Semicolons, first sentences and stories that stick
Letters to a Young Writer: Some Practical and Philosophical Advice
By Colum McCann Bloomsbury, £12.99
‘Just keep your arse in the chair. Arse in the chair. Arse in the chair.” Colum McCann is quite right: resisting the procrastinatory impulse – the writer’s nemesis – is a question of will, and ensconcing yourself in a physical space is the necessary starting point for any productive literary endeavour.
Pithy, direct and to the point, Letters to a Young Writer dispenses wisdom in short, easily digestible chapters, spanning everything from the technical aspects of writing to the business side of things, as well as some highly pertinent remarks about the importance of not being too hard on yourself.
Much of this advice is, in truth, little more than received wisdom repackaged: the need to conjure a sense of realism with small, telling details; the aesthetic benefits of shifting narrative perspectives and playing around with chronology; the suggestion that writers should go out and experience the real world for a couple of years before putting pen to paper; and so on.
One suspects the initiative for books like this comes not from the author but from the spreadsheet of some enterprising commissioning editor looking to piggyback on the proliferation of masters courses in creative writing. It beggars belief to imagine McCann, kicking his heels in his New York home thinking, This is what I want to do next.
At any rate, his spare, confidential tone elevates Letters to a Young Writer above the run-of-the-mill “how to” books on the market. McCann, who has written six novels in a literary career spanning more than two decades, is conversational and avuncular in these brief, second- person missives; even if, particularly when he addresses his reader as “young writer”, his manner verges on the parodic. This volume will be a useful starting point for an aspiring author in the very earliest stages of their literary journey, but anyone hoping for advanced insights may be disappointed.

RECORDED INFORMATION:

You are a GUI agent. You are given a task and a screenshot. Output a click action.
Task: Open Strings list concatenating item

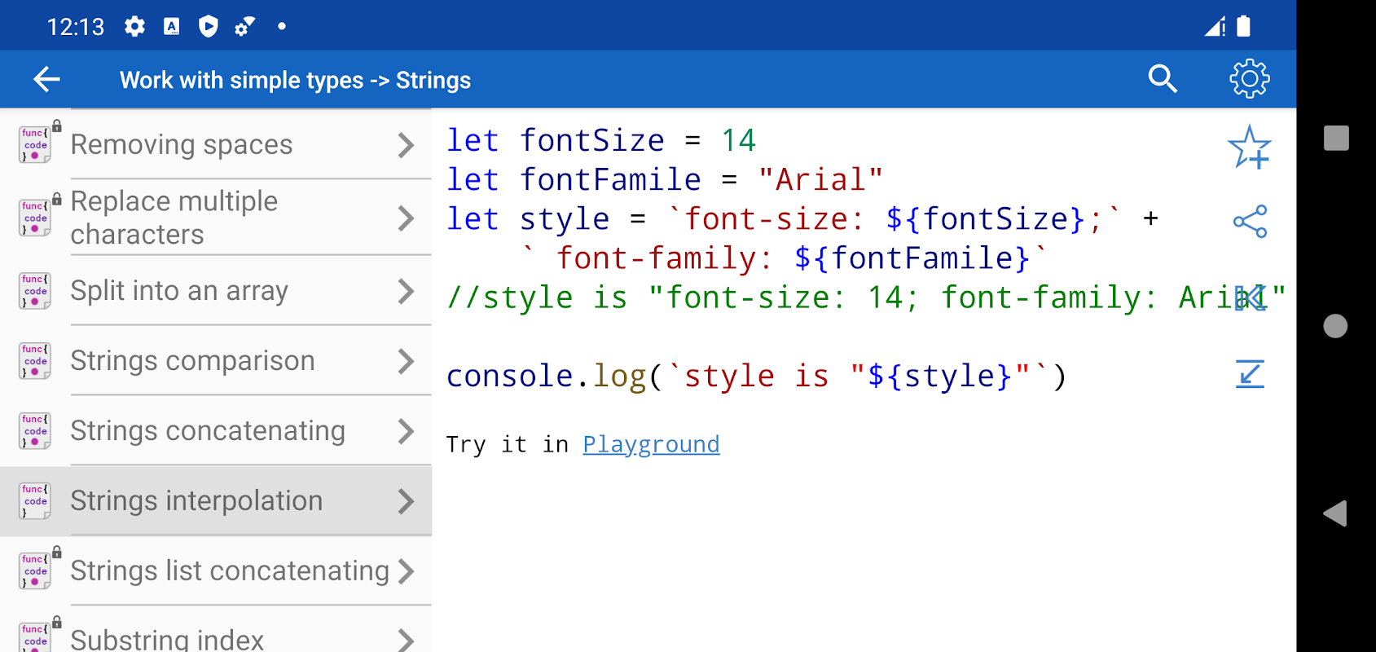pos(229,571)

WRITTEN PROBLEM: Can you give the passage of the book review starting at "One suspects the" and ending at "to do next." again, changing "spreadsheet" to "inbox"? The listing is separate material, apart from the book review.

EXERCISE SOLUTION:
One suspects the initiative for books like this comes not from the author but from the inbox of some enterprising commissioning editor looking to piggyback on the proliferation of masters courses in creative writing. It beggars belief to imagine McCann, kicking his heels in his New York home thinking, This is what I want to do next.